The CapabilityAccessManager bug is not an isolated incident. Windows 11’s privacy consent system is part of a larger trend where internal databases (Settings apps, indexing, telemetry) use SQLite or equivalent store-and-forward mechanisms. If a similar checkpoint failure affected the Windows Search indexer or the Notification Platform database, the result could be even more disruptive.

Microsoft’s own guidance for enterprise deployment says that “CapabilityAccessManager is a core system component and should not be disabled.” That made the bloat particularly insidious because users could not simply turn off the service without breaking essential privacy prompts. The fix restores confidence in the consent infrastructure, but it also highlights how larger default OS footprints require more vigilant internal housekeeping.

For IT admins, the episode is a reminder to monitor unusual file growth under system profiles. Many endpoint monitoring tools do not scan C:\Windows\System32\config\systemprofile by default. Adding that path to disk-usage alerts could catch similar issues before they cause outages. Microsoft’s Azure monitoring suite and third-party RMM tools should incorporate this as a standard check.

How to Apply the Fix

KB5095093 is currently available as an optional preview. To install it, open Windows Update, select “Check for updates,” and look for “2026-06 Cumulative Update Preview for Windows 11 Version 24H2 for x64-based Systems (KB5095093).” Because it is optional, you must manually click “Download and install.” Microsoft typically rolls the fixes from the preview into the next month’s mandatory Patch Tuesday update, so those who prefer to wait will get it automatically in July 2026.

For machines already suffering from extreme bloat, applying the update alone is enough; the first boot will shrink the WAL. However, if a user has deleted the WAL manually before installing, the update will prevent regrowth.

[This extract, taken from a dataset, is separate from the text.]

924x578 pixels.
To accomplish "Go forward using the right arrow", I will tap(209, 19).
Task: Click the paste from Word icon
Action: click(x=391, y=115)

No additional action is required.

Users on systems with very limited free space—less than 10 GB—may need to temporarily free up space to install the update itself, as Windows Update needs headroom to stage the package. In that case, running Disk Cleanup as administrator and deleting Windows Update Cleanup files can provide enough breathing room.

Community Reaction

Reaction to the fix has been overwhelmingly positive, though seasoned Windows watchers expressed frustration that the bug took months to acknowledge. “Microsoft’s own telemetry should have caught a 30 GB WAL file long before users did,” one power user wrote. Indeed, if Microsoft’s telemetry collects file-size data for critical system files, the anomalous growth should have triggered an alert. The fact that it didn’t suggests either a gap in telemetry collection or a broken feedback loop between engineering and the servicing team.

Nevertheless, the rapid availability of a fix—first in the Release Preview Channel and then quickly as an optional cumulative update—shows improvement in Microsoft’s responsiveness since the early Windows 11 days. The company also updated its known issues page for Windows 11 24H2 to document the bug, a transparency step that was often skipped in the past.

Conclusion

The CapabilityAccessManager WAL bloat bug was a quiet disk-space thief that likely affected millions of Windows 11 devices. With KB5095093, Microsoft has slammed the door on a wasteful design flaw that turned a privacy convenience into a storage nightmare. The fix is surgical, safe, and requires no user intervention beyond installing the update. For Windows 11 users nursing mysteriously full drives, this optional patch could be the most satisfying download of the month.

Going forward, Microsoft’s engineering team will likely review other internal database systems for similar checkpoint failures. As Windows continues to evolve into a more database-driven OS, the robustness of these invisible housekeeping routines will become just as critical as the kernel itself. For now, CapabilityAccessManager.db-wal can finally stop being the elephant in the system.